Fotografia
Há fome no Afeganistão e milhões de dólares retidos nos EUA. Fotógrafos vendem obras para ajudar
O Afeganistão atravessa, após a tomada do poder pelos taliban, uma crise económica e humanitária profunda, agravada pela seca extrema e pela retirada de fundos públicos do país. A organização britânica Ishkar lançou uma venda de fotografia online com o objectivo de angariar fundos para fazer face a essa crise.
No dia 15 de Agosto de 2021, após 20 anos de guerra ininterrupta com os Estados Unidos, o Afeganistão caiu, finalmente, sob jugo taliban. O país, que sofreu ao longo desse período de conflito uma profunda crise política, social e económica, viu, então, a situação degradar-se ainda mais com a retirada do exército norte-americano, a 30 de Agosto.
Presentemente, o Afeganistão sofre uma crise económica sem precedentes, agudizada pela seca extrema que deixou, segundo dados da ONU, 98% da população em situação de escassez alimentar. Mas não só. Os serviços públicos afegãos estão à beira do colapso. Com a crise provocada pela covid-19, com o afastamento das mulheres das equipas médicas dos hospitais e com 3,5 mil milhões de fundos públicos retidos pelos Estados Unidos, o sistema nacional de saúde do Afeganistão não consegue dar resposta à procura, fazendo disparar a mortalidade, sobretudo a infantil.

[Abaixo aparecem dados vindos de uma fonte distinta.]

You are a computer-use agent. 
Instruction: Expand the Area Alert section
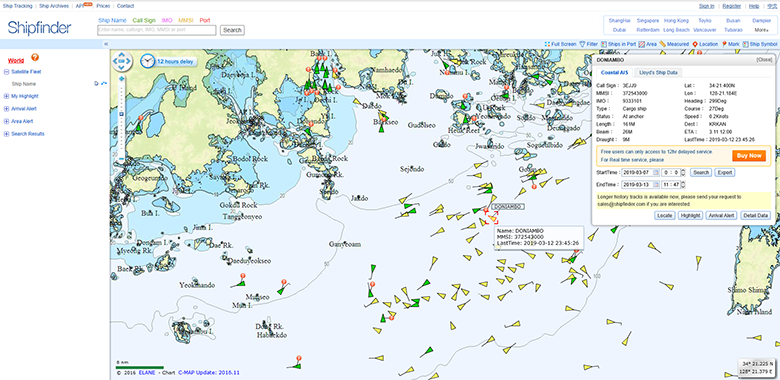[6, 121]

"Nos últimos 12 meses, milhões de afegãos enfrentaram uma nova onda de dificuldades: fome generalizada, desemprego, pobreza universal", pode ler-se num comunicado lançado por 32 organizações não-governamentais de cariz social do Afeganistão publicado recentemente, no qual apelam em conjunto à devolução dos fundos públicos retirados do Banco Central do Afeganistão pelo governo norte-americano. O pedido surge um ano depois de sete mil milhões de dólares, aproximadamente o mesmo valor em euros, terem sido retirados do Banco Central do Afeganistão e depositados no Banco de Reserva Federal dos Estados Unidos. O presidente Joe Biden congelou os fundos e decidiu dividi-los a meio, justificando que metade deveria destinar-se à possível compensação de familiares das vítimas do 11 de Setembro e que a outra seria aplicada em ajuda humanitária à população afegã.

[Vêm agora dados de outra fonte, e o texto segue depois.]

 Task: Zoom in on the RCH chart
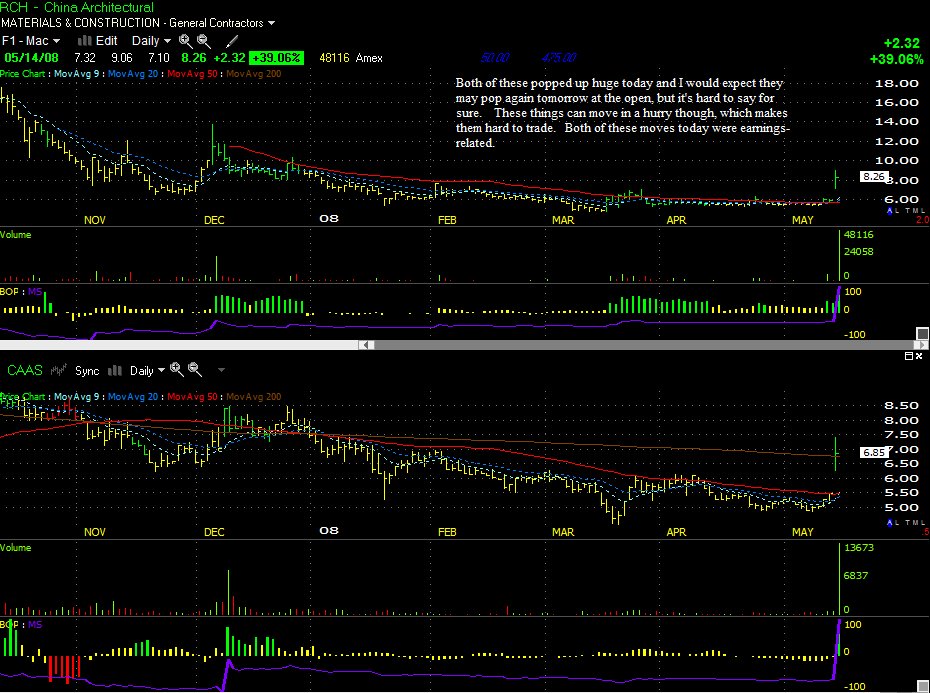[x=186, y=41]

Após vários protestos populares e exigências por parte das ONG, os 3,5 mil milhões de dólares prometidos à população afegã continuam retidos nos Estados Unidos, que justifica temer vê-los em cair mãos erradas. Ao mesmo tempo, a ONU e a UNICEF apelam à contribuição civil para o combate à crise e a Amnistia Internacional condena a "indiferença" da comunidade internacional em relação às condições de vida e direitos humanos no Afeganistão.
É neste contexto que surgem iniciativas internacionais que têm como objectivo a angariação de fundos para os hospitais afegãos. A Ishkar, uma organização britânica de cariz social, lançou, em conjunto com um grupo de fotógrafos - entre os quais Steve McCurry, Andrew Quilty, Emily Garthwaite - uma venda de fotografia online que pretende obter receita para doação à Emergency, que opera no Afeganistão em três centros médicos e 40 postos de primeiros socorros. "Durante a guerra, as pessoas morriam no conflito", explica um dos médicos do Centro Médico Cirúrgico da Emergency, em Cabul. "Agora morrem de malnutrição. Antes, as pessoas não podiam andar na rua para evitar os bombardeamentos, agora estão a morrer dentro de casa. A situação económica é pobre e os problemas de saúde agravam-se em resultado disso."
Parte das 24 imagens para venda no site da organização está à vista nesta fotogaleria. "Um ano depois [da transição política no Afeganistão], o mundo esqueceu o assunto", refere a Ishkar, em comunicado. "Aqui damos oportunidade de o mundo provar que ainda se importa."